First off, you are forgiven.
Ghosting my submissions these past several months has caused me much despair and distress. (If I calculated the time zone difference correctly, you no doubt sensed my psychic wailing during pre-dawn cleansing.)
But I’m man-ish enough to shoulder part of the blame after
a) recognizing you review/curate a WEALTH of talented writers’ works
b) scrutinizing my submissions; finding room for improvement
c) realizing I’d been emailing lockjaw.com
Bygones be bygones.
#onemedium #onelove #dont4get2vax
I’m now willing to build anew our relationship and scaffold the love.
I giddily accept your writing challenge proposal!
Just give me a moment while I give your challenge prenup a looky-loo.
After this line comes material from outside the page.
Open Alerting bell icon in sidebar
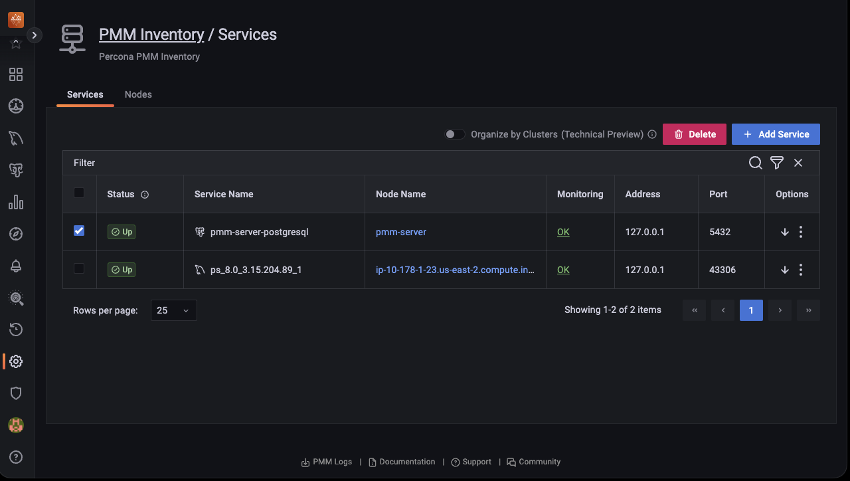This screenshot has height=481, width=850. point(16,266)
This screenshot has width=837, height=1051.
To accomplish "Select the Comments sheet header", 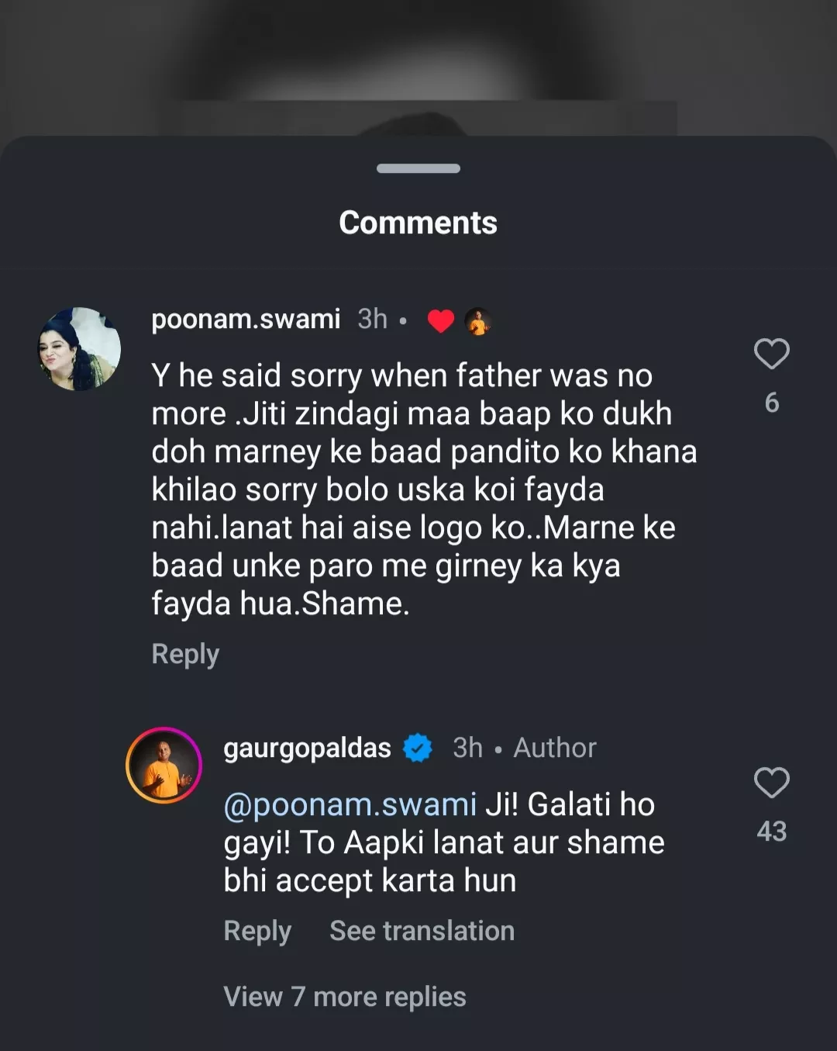I will tap(418, 223).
Woof! Themz a lot of rules!
Listen — can I share where I’m at in my life? I got this great idea for a story:
A Baby Boomer, Gen-Xer and Millenial in an Escape Room
This is gonna be HI-larious! It ends hyper-violently but in a funny way.
I’m kinda all in on this idea; got my huevos in uno basket as it were. But I really want to make this thing between us work, so let me ask you something about your contest rules:
Are they what you’d call hard and fast or do they smack more of loosey goosey ?
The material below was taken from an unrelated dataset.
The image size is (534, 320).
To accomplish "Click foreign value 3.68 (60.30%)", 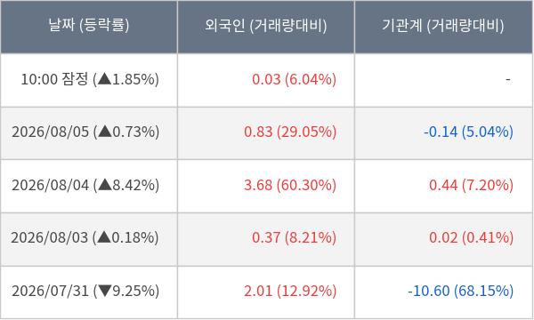I will click(x=290, y=186).
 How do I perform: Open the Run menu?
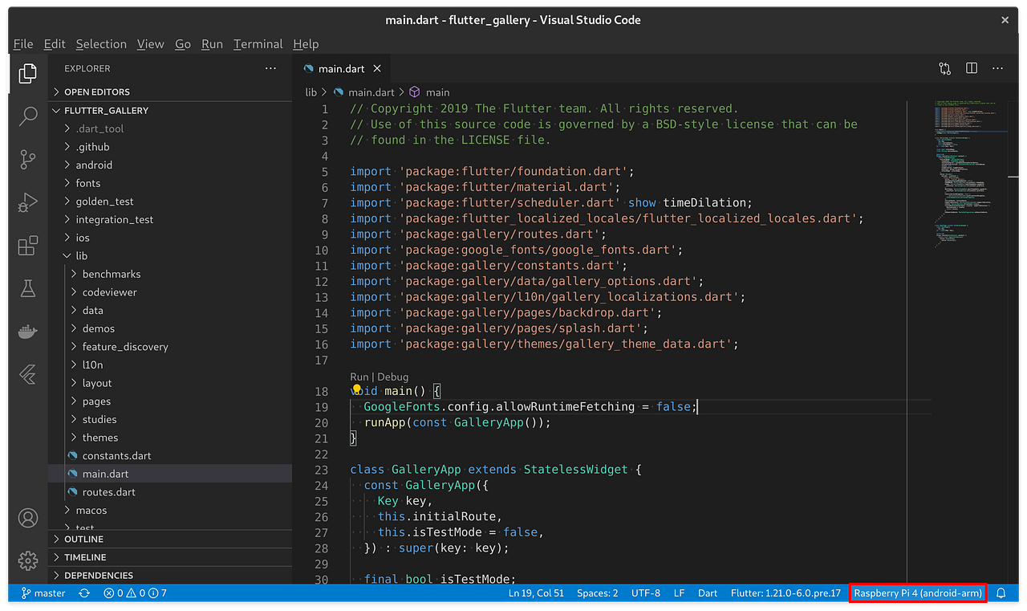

Welp, I’m nothing if not a team player. I’m willing to give it the ol’ DeVry try.
pick your favorite 5–10 headlines
Pulling alternate story ideas outta my butt seemed wrong. I mean, I already birthed a sweet little perfect story baby, but now I had to force conceive at least 4 more? I didn’t have the bandwidth nor patience to love or nurture any bastard baby stories.
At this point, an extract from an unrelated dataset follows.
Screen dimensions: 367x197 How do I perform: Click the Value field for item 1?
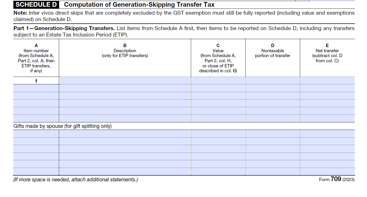[x=218, y=80]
As hard as it was to do, I limpily went along:
2. Hey, What’s the Deal with Rice?
3. Hey, What’s the Deal with Costco?
4. What’s the Deal with Soap?
5. funny story TBD
Ugh! I hate ‘em.
I wish they were never born!
Join Flapjaw: Slackjaw’s Facebook Group for Writers and pitch your 5–10 headlines here.
Hypothetically, what if one dispatched a missive to the private email account of one Facebook CEO?
And what if said missive came from a very angry place due to Facebook’s profiting off sales of user personal data without user consent?
And what if one was banned from FB due to arguably threatening language included within said missive (e.g. “go zuck yourself”, “go shove a Zagnut up your Z-hole”, “DIE”)?
Send your 5–10 headlines to a friend, or a few friends, and ask them which title they like best, i.e. which title they would click.
Unhypothetically, I have no friends, so I used my daylong stay at the DMV to conduct an impromptu focus group.
I jotted down my headlines on the back of an organ donation poster and wrangled me up some willing recruits with plenty of time to kill.
Here’s some feedback:
Rice can be a very funny topic. I vote for that.
Rice at Costco comes in very big bags. Maybe you should combine those two ideas.
Will we be getting samples of rice for this?
Unfortunately I’d been cursed with a focus group that had no grasp of humor whatsoever.
I can’t believe they let these morons drive.
Take all of the peer feedback you received on your draft, and use it to polish your piece
I totally plan to rifle this story off as I always do: at work when no one is watching.
Edits? I typically return to the post 5–17 times after it’s been published and will polish based on private notes left by grammar nazis. (You’d never know it, but I just deleted 16 paragraphs from this post reducing it from a 10 to 4-minute read.)
Sorry — that’s how I do.
On this there can be no negotiation.
Challenge closes September 21 at 11:59 pm Central. Be sure to send your Challenge entry before then!
EEEEE! AN ULTIMATUM!
I’m getting shingles from the stress!
Look, I feel like I’ve been doing all the heavy lifting in this relationship. Maybe it’s just me but it’s definitely you.
Let’s take some time apart and agree to remain friends, OK? It’ll be best for the baby.
I’ll find another publication where it can flourish and be appreciated by experts who really know humor.